BANGLADESH celebrates its 54th anniversary of national independence today, the most significant day in the collective history of the Bangladeshis, for it was on this day that Bangladesh was born through a bloodied people’s war against the occupation forces of the erstwhile Pakistan in March 1971. The war began immediately after the Pakistan’s West-based politico-military authorities had unleashed a genocidal crackdown on the East’s unarmed people, instead of facilitating the formation of the government by the East-based Awami League that won the country’s first-ever general elections held in December 1970. The League leaderships, who politically presided over the war of independence, made some promises — equality, justice and human dignity — to be implemented in the independent Bangladesh and subsequently, the people at large actively participated in the war and achieved victory though nine months of enormous sacrifices.
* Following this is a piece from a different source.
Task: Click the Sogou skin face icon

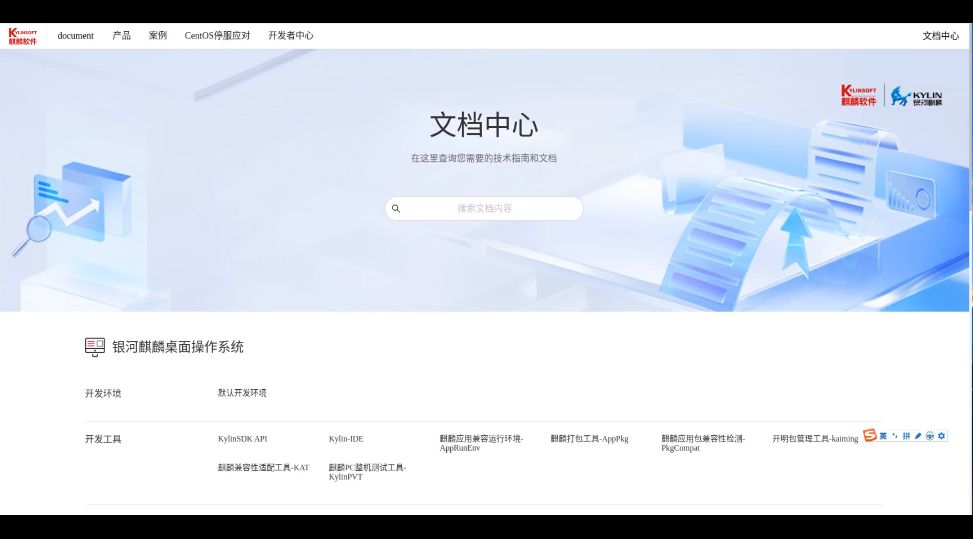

While national independence from foreign shackles always remains politically precious for the social, economic and cultural emancipation of any people, Bangladesh has not yet succeeded in materialising that due primarily to the inherently undemocratic ruling classes of the country. While the rulers were expected to work for removing unbearable inequalities among the rich and the poor, men and women, Bengalis and non-Bengalis, Muslims and non-Muslims, their actions and inactions have rather widened the gap in some sectors. While they were expected to ensure social, political and economic justice, some of their deeds and misdeeds have rather stood in the way of ensuring justice in society. Under such circumstances, in the absence of equality and justice that is, the human dignity of the poor, in general, and those of the minority communities, in particular, cannot be ensured. It is not for no reason that every generation of Bangladeshi youths have taken to the streets against the self-seeking rulers for the realisation of the aforesaid spirit of the war of national independence. The overthrow of the two authoritarian regimes through vigorous student-mass uprising in 1990 and 2024 remains a couple of glaring examples.
However, it remains a matter of serious concern that following the last democratically oriented student-mass uprising that ousted the Awami League’s autocratic regime, certain ideologically undemocratic political forces who had actively collaborated with the genocidal forces of Pakistan during Bangladesh’s war of independence have succeeded to grab a significant amount of political space and they are using the space to propagate distorted narratives of the country’s independence war. In order to justify their opposition to the glorious independence war, they propagate the historic political event as nothing but the working of neighbouring India, a narrative that both the Pakistani and Indian authorities propagate only to belittle Bangladesh’s historic achievement. It is true that India helped Bangladesh in its political and military efforts to achieve independence, but India did it in its own strategic interest to dismantle Pakistan and, thus, Bangladesh’s interest merely coincided with that of India while it was primarily the Bangladeshi freedom fighters who wrestled out independence from Pakistan. But both India and Pakistan project the Bangladesh war to be an India-Pakistan war, for their respective interests — the first to exert their hegemonic policies in Bangladesh and the second to save their face from the humiliation from being defeated by Bangladeshi guerrillas. By asserting the same position, the Bangladeshi right-wing forces are simply backing the Indian and Pakistani narrative, which is not only unpatriotic but totally false, which ultimately does not prevail.